In the case of Bangladesh, the Punjabi establishment found a partner in Zulfikar Ali Bhutto, the so-called champion of the Third World. The leader of Pakistan Peoples Party was just as unwilling to handover power to East Pakistan as the Punjab was. However, he played right into the hand of the Punjab because of his recalcitrance since the erasure of East Pakistan further strengthened the former. Moreover, after taking care of East Pakistan, the Punjab did not need Bhutto anymore and was quick to remove him when General Zia got him hanged for murder charges. This moment is important in Pakistani history since the Punjab not only got rid of the rival province of East Pakistan, but it also removed from the equation Bhutto who, coming from Sindh with his populist slogans, presented another threat to the Punjab, its nobility and its army.
Punjab and Balochistan
Balochistan is another province bearing the burnt of the Punjabi domination. The province of Balochistan had made it explicit that it did not wish to join either Pakistan or India and wanted to remain an independent state. Notwithstanding their wishes, the province was invaded and forcibly annexed by Pakistan right after the latter came into being. Balochistan is endowed with a tremendous amount of natural resources. It is from this province that Pakistan gets its gas for fuel. But the only province not to benefit from these natural resources is Balochistan. Instead of responding to the legitimate grievances of the Baloch people and giving the province its due, the army has launched 5 military operations in Balochistan over the last 6 decades. The fifth operation is ongoing, with systematic kidnappings, torture and killings of Baloch intellectuals, professionals, students, and activists. A detailed analysis of the extent to which Balochistan is exploited can be read here, and a general overview of kidnappings and the killings of Baloch people can be read here. What should be mentioned in this article is that the violence against Balochistan is similar to what the Bengalis faced, especially taking into account the racial factor. More importantly, suppressing Balochistan so that its resources could be stolen is an integral part of Punjab’s domination of Pakistan. As was the case with Bangladesh, the Punjab is not the only province to exploit Balochistan.

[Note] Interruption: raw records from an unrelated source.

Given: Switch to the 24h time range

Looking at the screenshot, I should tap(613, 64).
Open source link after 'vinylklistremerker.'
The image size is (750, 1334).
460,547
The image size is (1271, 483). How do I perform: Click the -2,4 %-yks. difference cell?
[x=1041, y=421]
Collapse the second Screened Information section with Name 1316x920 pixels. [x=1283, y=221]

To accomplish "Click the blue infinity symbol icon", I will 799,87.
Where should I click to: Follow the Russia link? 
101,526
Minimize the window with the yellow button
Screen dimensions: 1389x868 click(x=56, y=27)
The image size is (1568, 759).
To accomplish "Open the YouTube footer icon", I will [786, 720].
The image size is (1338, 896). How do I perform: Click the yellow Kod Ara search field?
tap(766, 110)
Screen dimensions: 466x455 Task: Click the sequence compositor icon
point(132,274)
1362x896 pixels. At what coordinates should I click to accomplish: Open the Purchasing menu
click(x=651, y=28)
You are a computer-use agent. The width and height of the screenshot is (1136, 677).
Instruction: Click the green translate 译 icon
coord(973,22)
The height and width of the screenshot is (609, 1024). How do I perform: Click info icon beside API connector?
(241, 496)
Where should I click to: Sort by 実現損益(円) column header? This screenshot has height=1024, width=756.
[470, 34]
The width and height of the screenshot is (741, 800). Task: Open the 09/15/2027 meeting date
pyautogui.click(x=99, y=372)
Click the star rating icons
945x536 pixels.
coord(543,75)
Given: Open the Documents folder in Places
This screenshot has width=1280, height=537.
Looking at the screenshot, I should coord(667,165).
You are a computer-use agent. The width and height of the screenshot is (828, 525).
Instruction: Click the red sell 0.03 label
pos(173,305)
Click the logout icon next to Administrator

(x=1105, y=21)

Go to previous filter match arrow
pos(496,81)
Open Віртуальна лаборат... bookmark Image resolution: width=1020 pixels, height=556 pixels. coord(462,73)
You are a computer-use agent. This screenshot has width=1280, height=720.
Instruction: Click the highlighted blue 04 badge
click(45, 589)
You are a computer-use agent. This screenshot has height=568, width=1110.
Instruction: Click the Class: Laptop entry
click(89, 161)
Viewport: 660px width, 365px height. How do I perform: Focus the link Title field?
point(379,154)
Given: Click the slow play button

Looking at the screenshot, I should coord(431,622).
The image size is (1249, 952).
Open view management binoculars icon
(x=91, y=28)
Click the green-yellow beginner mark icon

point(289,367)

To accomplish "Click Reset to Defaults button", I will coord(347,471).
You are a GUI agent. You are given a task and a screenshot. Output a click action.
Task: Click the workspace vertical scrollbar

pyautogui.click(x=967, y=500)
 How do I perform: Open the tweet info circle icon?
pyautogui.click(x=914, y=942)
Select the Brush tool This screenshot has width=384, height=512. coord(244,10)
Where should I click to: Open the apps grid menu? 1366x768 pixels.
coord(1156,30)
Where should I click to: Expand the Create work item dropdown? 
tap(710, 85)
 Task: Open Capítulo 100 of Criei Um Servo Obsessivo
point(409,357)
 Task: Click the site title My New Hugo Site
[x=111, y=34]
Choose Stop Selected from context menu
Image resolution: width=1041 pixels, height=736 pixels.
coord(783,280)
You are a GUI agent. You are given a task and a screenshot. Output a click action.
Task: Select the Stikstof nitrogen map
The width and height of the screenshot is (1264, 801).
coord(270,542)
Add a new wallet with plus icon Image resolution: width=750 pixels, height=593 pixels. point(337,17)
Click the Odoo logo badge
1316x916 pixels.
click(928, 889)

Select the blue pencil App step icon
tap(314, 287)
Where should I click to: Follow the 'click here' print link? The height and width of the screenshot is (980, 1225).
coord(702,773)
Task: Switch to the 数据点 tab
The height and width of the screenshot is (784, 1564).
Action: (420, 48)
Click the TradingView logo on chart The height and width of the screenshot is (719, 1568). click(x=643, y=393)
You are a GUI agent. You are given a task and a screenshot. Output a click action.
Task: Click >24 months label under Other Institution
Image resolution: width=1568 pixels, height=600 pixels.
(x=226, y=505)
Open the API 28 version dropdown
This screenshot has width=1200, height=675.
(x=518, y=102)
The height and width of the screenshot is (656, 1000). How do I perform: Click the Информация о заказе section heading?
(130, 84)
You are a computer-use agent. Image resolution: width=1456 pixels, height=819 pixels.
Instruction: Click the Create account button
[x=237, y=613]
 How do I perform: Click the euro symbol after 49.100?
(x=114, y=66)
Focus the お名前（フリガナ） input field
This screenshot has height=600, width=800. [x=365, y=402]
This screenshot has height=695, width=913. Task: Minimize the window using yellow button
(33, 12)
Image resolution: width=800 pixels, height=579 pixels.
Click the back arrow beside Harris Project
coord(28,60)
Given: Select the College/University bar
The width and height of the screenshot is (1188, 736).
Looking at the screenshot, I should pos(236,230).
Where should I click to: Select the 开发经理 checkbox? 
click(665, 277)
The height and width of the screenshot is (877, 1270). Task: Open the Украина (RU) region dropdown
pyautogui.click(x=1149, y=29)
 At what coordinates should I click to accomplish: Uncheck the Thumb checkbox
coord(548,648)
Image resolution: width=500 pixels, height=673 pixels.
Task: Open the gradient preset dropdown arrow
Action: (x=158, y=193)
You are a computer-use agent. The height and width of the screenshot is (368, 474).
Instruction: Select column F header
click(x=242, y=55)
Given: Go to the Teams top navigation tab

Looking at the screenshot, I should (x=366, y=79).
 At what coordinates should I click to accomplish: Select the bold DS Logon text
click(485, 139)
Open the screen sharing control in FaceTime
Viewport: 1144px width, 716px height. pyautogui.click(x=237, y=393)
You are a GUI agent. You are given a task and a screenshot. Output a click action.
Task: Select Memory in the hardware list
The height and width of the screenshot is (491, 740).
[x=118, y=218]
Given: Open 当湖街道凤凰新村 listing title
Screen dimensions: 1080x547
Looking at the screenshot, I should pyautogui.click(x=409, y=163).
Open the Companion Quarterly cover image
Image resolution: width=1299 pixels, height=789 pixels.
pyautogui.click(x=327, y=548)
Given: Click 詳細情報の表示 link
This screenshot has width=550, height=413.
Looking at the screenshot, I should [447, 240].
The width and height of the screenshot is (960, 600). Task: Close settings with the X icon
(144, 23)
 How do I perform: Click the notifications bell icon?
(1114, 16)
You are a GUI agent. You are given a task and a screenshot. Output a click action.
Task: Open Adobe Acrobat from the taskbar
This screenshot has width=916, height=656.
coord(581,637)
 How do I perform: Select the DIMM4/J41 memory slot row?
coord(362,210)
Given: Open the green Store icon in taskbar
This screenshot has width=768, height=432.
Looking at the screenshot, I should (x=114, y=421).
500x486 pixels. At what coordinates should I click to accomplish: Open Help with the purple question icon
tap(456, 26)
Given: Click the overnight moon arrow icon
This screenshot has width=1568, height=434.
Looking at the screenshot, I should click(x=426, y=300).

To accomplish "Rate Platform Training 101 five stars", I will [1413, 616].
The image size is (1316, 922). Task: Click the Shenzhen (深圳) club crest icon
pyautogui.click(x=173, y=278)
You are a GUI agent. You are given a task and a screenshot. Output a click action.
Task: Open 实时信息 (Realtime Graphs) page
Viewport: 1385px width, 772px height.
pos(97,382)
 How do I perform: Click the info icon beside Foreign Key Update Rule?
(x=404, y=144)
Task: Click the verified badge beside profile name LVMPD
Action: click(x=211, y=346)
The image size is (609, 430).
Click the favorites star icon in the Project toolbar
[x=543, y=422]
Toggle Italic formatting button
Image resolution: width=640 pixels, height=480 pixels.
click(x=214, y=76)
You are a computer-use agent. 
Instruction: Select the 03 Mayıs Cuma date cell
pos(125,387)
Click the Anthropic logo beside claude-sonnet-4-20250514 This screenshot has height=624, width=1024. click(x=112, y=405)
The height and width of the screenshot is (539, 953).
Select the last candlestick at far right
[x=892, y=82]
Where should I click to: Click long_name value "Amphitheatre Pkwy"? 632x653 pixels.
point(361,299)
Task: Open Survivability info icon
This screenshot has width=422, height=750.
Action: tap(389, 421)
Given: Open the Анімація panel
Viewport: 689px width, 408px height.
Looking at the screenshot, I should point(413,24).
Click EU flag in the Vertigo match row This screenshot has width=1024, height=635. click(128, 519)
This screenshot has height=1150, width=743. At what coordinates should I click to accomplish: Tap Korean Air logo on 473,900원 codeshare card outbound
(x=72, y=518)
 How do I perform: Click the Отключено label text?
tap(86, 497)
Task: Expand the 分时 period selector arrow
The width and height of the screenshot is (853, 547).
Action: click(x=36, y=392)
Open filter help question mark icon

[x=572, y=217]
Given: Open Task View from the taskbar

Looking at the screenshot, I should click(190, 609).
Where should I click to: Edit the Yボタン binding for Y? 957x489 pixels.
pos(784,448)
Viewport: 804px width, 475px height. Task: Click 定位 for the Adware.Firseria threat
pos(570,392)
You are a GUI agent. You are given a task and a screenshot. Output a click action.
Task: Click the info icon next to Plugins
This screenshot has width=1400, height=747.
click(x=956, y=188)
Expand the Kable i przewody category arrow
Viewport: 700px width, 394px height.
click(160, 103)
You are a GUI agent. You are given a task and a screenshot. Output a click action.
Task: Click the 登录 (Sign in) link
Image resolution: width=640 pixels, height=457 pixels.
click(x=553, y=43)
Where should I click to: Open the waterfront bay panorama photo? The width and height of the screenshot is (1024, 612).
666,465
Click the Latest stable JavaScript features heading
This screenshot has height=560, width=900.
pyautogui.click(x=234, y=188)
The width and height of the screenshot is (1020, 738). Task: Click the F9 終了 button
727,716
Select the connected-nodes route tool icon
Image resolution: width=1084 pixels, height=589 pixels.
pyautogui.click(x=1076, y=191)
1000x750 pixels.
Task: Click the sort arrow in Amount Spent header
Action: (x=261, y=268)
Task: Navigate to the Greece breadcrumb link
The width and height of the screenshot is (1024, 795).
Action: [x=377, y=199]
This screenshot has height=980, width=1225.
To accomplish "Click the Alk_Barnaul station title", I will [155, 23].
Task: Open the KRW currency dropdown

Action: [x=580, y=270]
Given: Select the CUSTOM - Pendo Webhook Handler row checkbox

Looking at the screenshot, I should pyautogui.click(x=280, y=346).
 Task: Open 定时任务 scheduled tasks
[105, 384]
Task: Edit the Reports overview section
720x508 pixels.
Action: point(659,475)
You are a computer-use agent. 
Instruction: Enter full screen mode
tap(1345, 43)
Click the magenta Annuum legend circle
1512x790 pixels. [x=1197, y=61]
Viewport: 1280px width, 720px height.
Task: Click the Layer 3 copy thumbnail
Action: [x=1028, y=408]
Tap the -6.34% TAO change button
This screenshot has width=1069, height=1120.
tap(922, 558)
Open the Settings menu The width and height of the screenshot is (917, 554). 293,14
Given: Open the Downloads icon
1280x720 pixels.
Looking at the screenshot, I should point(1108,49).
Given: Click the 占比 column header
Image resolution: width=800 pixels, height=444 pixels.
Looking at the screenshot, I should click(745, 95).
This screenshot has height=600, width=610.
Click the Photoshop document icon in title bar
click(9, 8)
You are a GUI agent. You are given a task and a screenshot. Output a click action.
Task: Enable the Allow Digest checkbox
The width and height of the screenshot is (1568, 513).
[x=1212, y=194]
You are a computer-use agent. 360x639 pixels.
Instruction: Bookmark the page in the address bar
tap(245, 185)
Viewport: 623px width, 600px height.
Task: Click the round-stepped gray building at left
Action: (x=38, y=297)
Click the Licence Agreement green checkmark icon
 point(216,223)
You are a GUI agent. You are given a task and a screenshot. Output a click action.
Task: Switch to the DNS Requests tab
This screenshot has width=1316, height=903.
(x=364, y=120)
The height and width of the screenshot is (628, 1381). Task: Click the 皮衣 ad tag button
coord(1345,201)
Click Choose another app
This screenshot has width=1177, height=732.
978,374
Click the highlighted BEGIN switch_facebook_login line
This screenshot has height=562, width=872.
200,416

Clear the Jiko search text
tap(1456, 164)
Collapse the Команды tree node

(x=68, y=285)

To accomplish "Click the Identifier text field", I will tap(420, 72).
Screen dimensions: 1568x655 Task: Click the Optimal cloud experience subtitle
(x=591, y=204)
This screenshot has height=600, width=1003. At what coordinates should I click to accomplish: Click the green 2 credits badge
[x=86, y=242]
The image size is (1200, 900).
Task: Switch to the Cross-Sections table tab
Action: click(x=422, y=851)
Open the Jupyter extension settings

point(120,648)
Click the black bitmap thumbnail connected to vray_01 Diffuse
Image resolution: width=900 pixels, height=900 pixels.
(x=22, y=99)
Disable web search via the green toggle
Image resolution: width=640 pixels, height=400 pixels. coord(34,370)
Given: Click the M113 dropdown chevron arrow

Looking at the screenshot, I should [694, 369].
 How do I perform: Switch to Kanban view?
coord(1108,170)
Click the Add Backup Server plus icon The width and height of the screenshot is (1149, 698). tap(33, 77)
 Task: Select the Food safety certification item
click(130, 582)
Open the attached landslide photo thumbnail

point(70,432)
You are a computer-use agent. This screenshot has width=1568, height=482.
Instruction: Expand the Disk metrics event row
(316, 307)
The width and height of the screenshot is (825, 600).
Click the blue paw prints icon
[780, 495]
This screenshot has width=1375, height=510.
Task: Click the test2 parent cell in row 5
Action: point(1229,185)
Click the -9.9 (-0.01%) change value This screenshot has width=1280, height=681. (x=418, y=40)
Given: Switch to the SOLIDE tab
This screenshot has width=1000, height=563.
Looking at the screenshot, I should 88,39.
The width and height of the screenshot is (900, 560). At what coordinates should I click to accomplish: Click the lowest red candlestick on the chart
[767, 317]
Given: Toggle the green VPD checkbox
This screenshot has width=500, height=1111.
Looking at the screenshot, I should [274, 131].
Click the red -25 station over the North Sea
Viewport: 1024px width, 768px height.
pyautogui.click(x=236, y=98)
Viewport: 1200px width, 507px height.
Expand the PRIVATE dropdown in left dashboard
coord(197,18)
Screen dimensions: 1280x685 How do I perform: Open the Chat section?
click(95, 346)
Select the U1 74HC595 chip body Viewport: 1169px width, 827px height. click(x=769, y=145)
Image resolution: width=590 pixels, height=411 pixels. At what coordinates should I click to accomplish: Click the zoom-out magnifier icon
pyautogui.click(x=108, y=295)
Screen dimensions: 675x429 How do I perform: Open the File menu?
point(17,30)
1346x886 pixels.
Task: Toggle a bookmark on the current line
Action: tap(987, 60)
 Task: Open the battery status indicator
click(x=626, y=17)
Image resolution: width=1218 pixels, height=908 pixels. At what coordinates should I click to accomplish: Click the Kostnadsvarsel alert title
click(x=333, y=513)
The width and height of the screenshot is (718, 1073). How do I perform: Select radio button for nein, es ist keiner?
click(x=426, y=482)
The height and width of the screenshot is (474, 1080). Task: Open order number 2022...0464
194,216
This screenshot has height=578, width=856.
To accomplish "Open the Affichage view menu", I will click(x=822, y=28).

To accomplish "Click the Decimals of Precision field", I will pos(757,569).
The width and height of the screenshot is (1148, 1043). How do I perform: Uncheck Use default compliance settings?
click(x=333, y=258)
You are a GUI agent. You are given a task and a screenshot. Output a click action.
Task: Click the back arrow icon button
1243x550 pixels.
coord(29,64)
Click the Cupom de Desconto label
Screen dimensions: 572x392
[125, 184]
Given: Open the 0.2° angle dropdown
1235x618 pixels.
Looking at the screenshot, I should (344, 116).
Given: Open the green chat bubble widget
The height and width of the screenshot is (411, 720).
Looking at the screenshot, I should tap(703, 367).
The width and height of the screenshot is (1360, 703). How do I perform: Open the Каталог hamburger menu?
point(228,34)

Sindh benefits greatly from the present setup, whereas the Pashtuns are deeply involved in the “Kill and Dump” policy of the Pakistani army. Nevertheless, keeping Balochistan under the thumb is fundamentally a Punjabi policy and is designed to uphold the primacy of the Punjab.
At present, the province is governed by middle-class, Baluch nationalists. Even though the Nawaz Sharif has welcomed this setup in Balochistan, the country’s secret services have not stopped their “Kill and Dump” operations. The consequence of this is that Balochistan is continuously humiliated. The final result of Nawaz Sharif’s policy would be that the Punjab would walk away from taking any responsibility, citing that they had allowed Baloch nationalists to form government, therefore the latter should take the blame. The Punjab would thus maintain its claim that the other provinces, as well as ethnicities, are incompetent and that it is unfair to accuse the Punjab and the Punjabis of failing the other provinces. The Punjab will not only uphold itself as a province but also as a race.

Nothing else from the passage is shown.